Mahler’in ayrılma – bireyleşme kuramına göre ayrışma-bireyleşme, insanın biyolojik doğumuyla beraber başlayan psikolojik doğum sürecidir. Doğumdan sonraki ilk 3 ayını anne ile bir bütün olarak algılayan ve annenin bedenini kendi bedeninin bir parçası olarak gören bebek, 3. aydan itibaren dış dünyayı farketmeye ve annesini farklı bir birey olarak algılamaya başlar. Ancak aynı zamanda ona bağlanır.
Anne odadan çıktığında ağlar ve ihtiyaçlarına mümkün olduğu kadar kısa sürede cevap verilmesini bekler. Böylece güvenli bağlanmanın temelleri atılmış olur. Mahler’e göre çocuğun yürümeye başladığı dönem ise diğer bir ayılma sürecinin başlangıcıdır. Çocuk artık bağımsızlaşır ve dış dünyaya keşfe başlar. Bir sonraki ayrışma dönemi ise çocuğun anaokuluna başladığı süreçtir. Eğer güvenli bağlanma gerçekleşti ise çocuk anne ve babasını zihninde simgeleştirebilir. “Anne – babamı görmesem de oradalar, tek başıma da başarabilirim” bilinci gelişmeye başlar. Winnicott (1992)’a göre ise ayrılma “yalnız kalma kapasitesi” sine bağlıdır. Yalnız kalma kapasitesini sağlayacak olan “Yeterince iyi anne”’dir. Emekleyerek keşif için ilk defa etrafa çıkan bebeğe özgürlük tanıyan, özerkleşmeyi desteklediği kadar, bebek geri döndüğünde ulaşılabilir mesafede duran anne, ayrılma kapasitesini sağlar. Çocuğundan ayrılmaya henüz hazır hissetmeyen ve hiçbir ayrılık sürecine izin vermeyen ebeveyn ise aslında çocuğun ayrılıklara karşı toleransının gelişmesini engeller. Annenin çocuğa ayrılık toleransını geliştirebileceği, kendi kararlarını verebileceği, kendini ifade edebileceği bir alan yaratması önemlidir.

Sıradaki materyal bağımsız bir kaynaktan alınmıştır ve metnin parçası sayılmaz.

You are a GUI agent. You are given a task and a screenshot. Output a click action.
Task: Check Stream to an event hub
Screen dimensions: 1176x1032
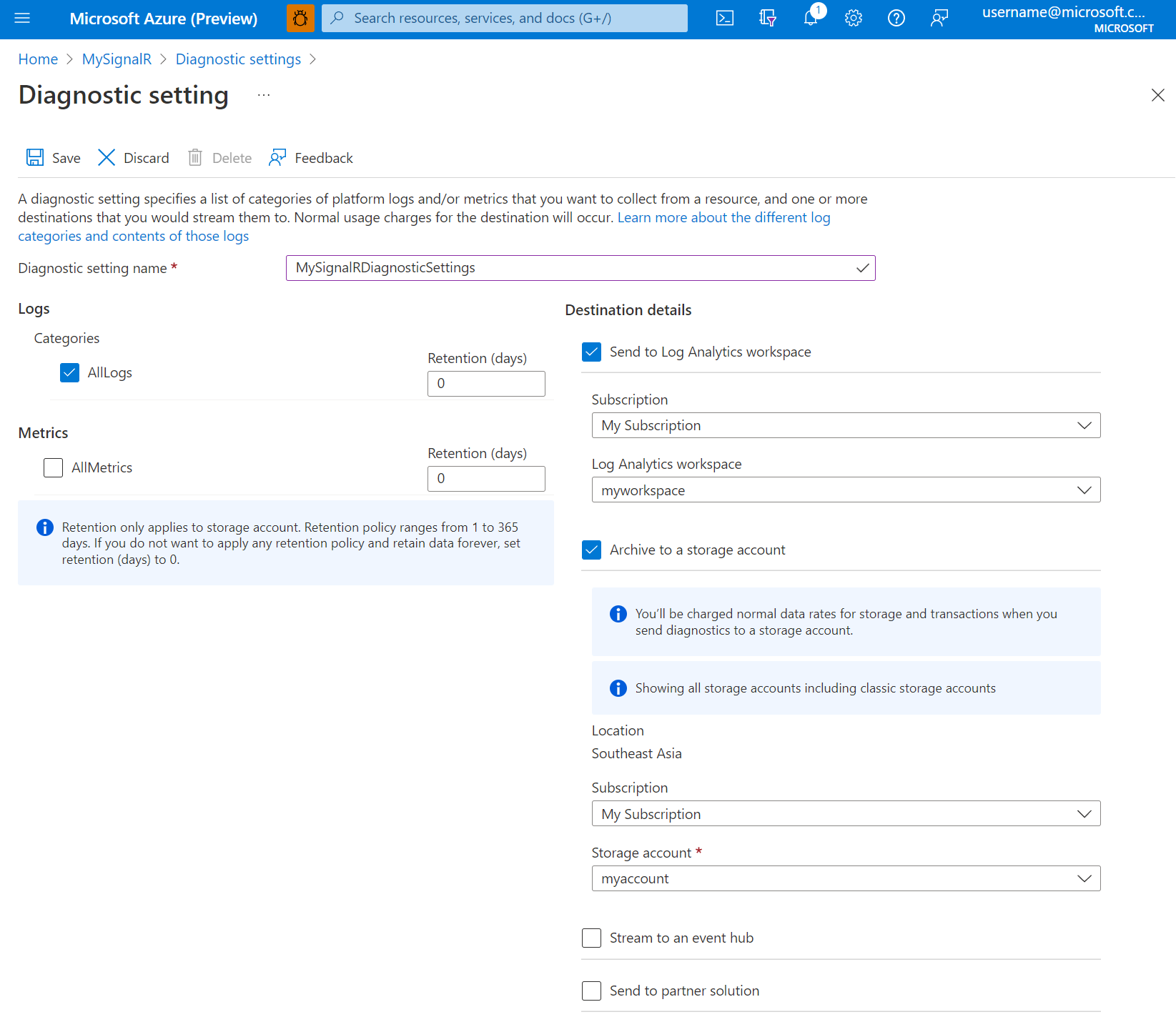coord(592,938)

Ayrılma – bireyleşme sürecinde çocuk, anne ile önceki birlik durumunun kaybını içeren bir kayıp yaşar. Başta bu ayrılma endişeye yol açmakla birlikte zaman içinde nesnelerin zihinsel temsili daha kalıcı hale gelir. Bu durum sevilen nesneden ayrılmayı belli bir düzeyde mümkün kılar ve bireyleşme sürecini destekler (Soysal, 2021). Ancak Mahler’e göre bağımsızlığa doğru atılan her adımda nesne kaybı korkusu yaşanmaktadır. Özetle ayrılma bir yandan benliğin özerkliğini temsil ederken öte yandan nesnenin kaybı ile baş etme sürecini de içermektedir (Mahler, 1974; Mahler, Pine ve Bergman, 1975).
Çocuk her ne kadar ayrışmak istese de diğer bir yandan ihtiyaç duyduğunda annenin orada olacağından emin olmak istediğini unutmamak gerekir. Sağlıklı ayrılma süreci, sağlıklı bir duygusal gelişimi ve psikolojik dayanıklılığı beraberinde getirir. Eğer anneden ayrılma sağlıklı bir biçimde gerçekleşmez ise çocukluk dönemindeki ayrılma kaygısı ileriki yaşlarda kendini farklı biçimlerde gösterebilmektedir (Brückl ve ark., 2007).